LA DESCONFIANZA POLÍTICA EN LA TRADICIÓN ESPAÑOLA

La desconfianza política en la tradición española

La tradición española se basa en la desconfianza hacia el político, porque nadie salvo Cristo Rey es capaz de prometer felicidad eterna y cumplir sus promesas. Ese fue el espíritu del Quijote.
La desconfianza política en la tradición española

La historia del constitucionalismo español trata de la última guerra de los españoles por mantener como principio de la organización social la desconfianza sobre el poder político. Esa larga batalla se perdió en la Constitución de 1978. Esta es la efeméride.

La “modernidad” se estrenó en el s. XVII expulsando a Dios de la vida social de los hombres. Las distintas ideologías ilustradas que aparecieron en aquella época coincidían en tratar a Dios como un enemigo del ser humano. Del éxito de esta nueva creencia iba a depender que los ciudadanos confiaran la organización social en las promesas de los ilustrados, es decir, de los políticos cientificistas. En España esta idea chocaba con una doble dificultad. La primera, era que los españoles creían en Cristo y, por lo tanto, el alma del pueblo español desconfiaba de que un hombre cualquiera fuera a traer el paraíso a este mundo.

La segunda, derivada directamente de la creencia en Cristo, era el alto sentido del honor personal que tenía el español. Ser cristiano, ser hijo de Dios, investía de tanta dignidad al individuo que, todo aquello de los derechos del hombre y el ciudadano, al español le sonaba a monserga. El español de los s. XVI y XVII era, por estas razones, el hombre más libre de la Tierra. Las revueltas de los comuneros, por ejemplo, habían dado buena prueba de este espíritu indómito, nada más y nada menos, que al Emperador.

A poco que se observe lo que constituía la trabazón del alma libre de los españoles era la religión católica. Así que, inmediatamente, podemos entender porque los amigos de los políticos, los ilustrados, trataron a Cristo Rey como el enemigo capital de sus reformas políticas.
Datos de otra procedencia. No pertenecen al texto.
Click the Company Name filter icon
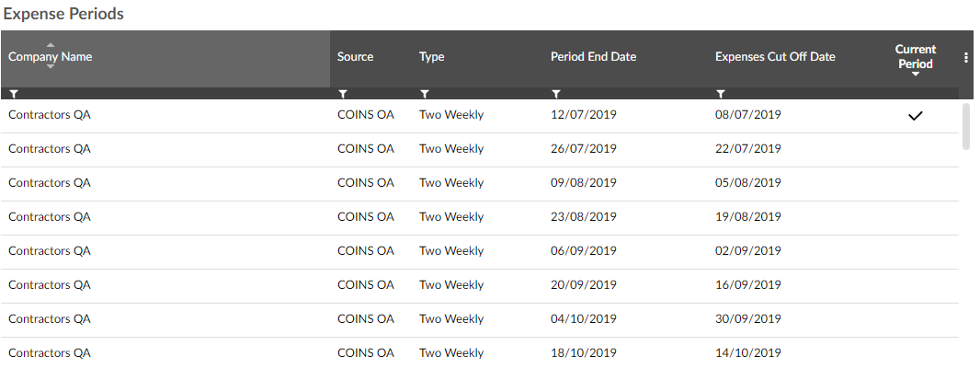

Pues, sabían, que es prácticamente imposible que un hombre domine el alma de otro con promesas políticas si éste cree en Cristo. ¿Qué cristiano va a pensar que un político es bueno, cuando sabe que sólo Dios es bueno (Mc 10, 18)? ¿Qué cristiano va a confiar en la promesa de un político, cuando sabe que sólo Dios es fiel a sus promesas (Is 55, 11)? ¿Qué cristiano va a aplaudir a los poderes del mundo cuando precisamente ellos llevaron al Salvador al patíbulo de la cruz? ¿Qué cristiano va a confiar en un político después de la advertencia de Dios a su pueblo sobre las consecuencias de sustituir a Dios como Rey por un rey humano (1 Sam 8)? ¿Qué cristiano, en fin, va a confiar en los reinos del mundo cuando Satanás declara al Señor que son suyos en las tentaciones del desierto (Lc 4, 1-13)? Como decimos, todas las ideologías ilustradas que nacen a partir del s. XVII sabían muy bien que para que el hombre confiara en el poder político debía aborrecer primero a su salvador y libertador: Cristo.
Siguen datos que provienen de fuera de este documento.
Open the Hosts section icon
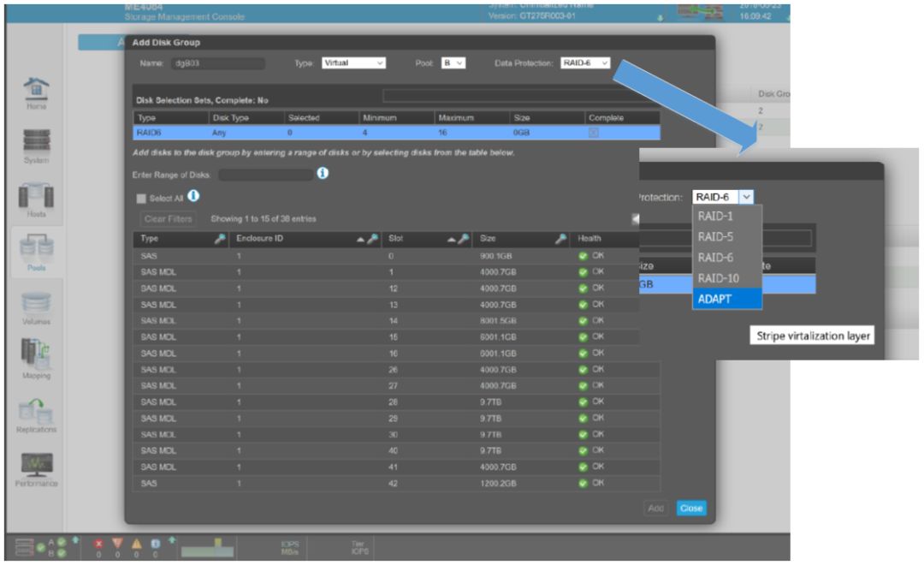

A comienzos del s XIX los españoles eran todavía un hueso duro de roer para las ideologías de moda. De hecho, el gran número de constituciones que aparecen en ese siglo demuestra la enorme dificultad que tuvo la infección ilustrada, liberal y socialista (perdón por la triple redundancia) para propagarse por el alma de nuestros antepasados. Nuestra cultura católica era un antídoto muy fuerte contra la invasión ideológica del norte de los Pirineos. Pensemos que nuestra escolástica del s. XVI enseñaba en las universidades que el tiranicidio era un derecho. En este sentido, ahí están las obras de los Padres Juan de Mariana y Luis de Molina.
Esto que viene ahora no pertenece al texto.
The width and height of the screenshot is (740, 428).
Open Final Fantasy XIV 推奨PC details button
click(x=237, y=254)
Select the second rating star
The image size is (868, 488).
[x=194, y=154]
Nuestros místicos de ese siglo habían hecho de Cristo Rey el único capaz de liberar al hombre, llenando de dignidad cada vida humana por su capacidad de Él. A esto sólo podemos reducir la mística española: al desarrollo humano de la capax Dei. Nuestros antepasados, simplemente yendo a misa, recibían una catequesis de libertad política que ya quisieran darla hoy en las universidades públicas bajo control del Estado y sus agencias. Por su parte, la novela picaresca advertía a aquella sociedad de que el pillo, el truhan, el estafador usa la táctica de prometer cosas futuras a cambio de dádivas presentes, de manera que a nuestros ancestros les bastaba escuchar a un político prometerles algo para, inmediatamente, palparse el bolsillo a ver si en el entre tanto les había robado algo.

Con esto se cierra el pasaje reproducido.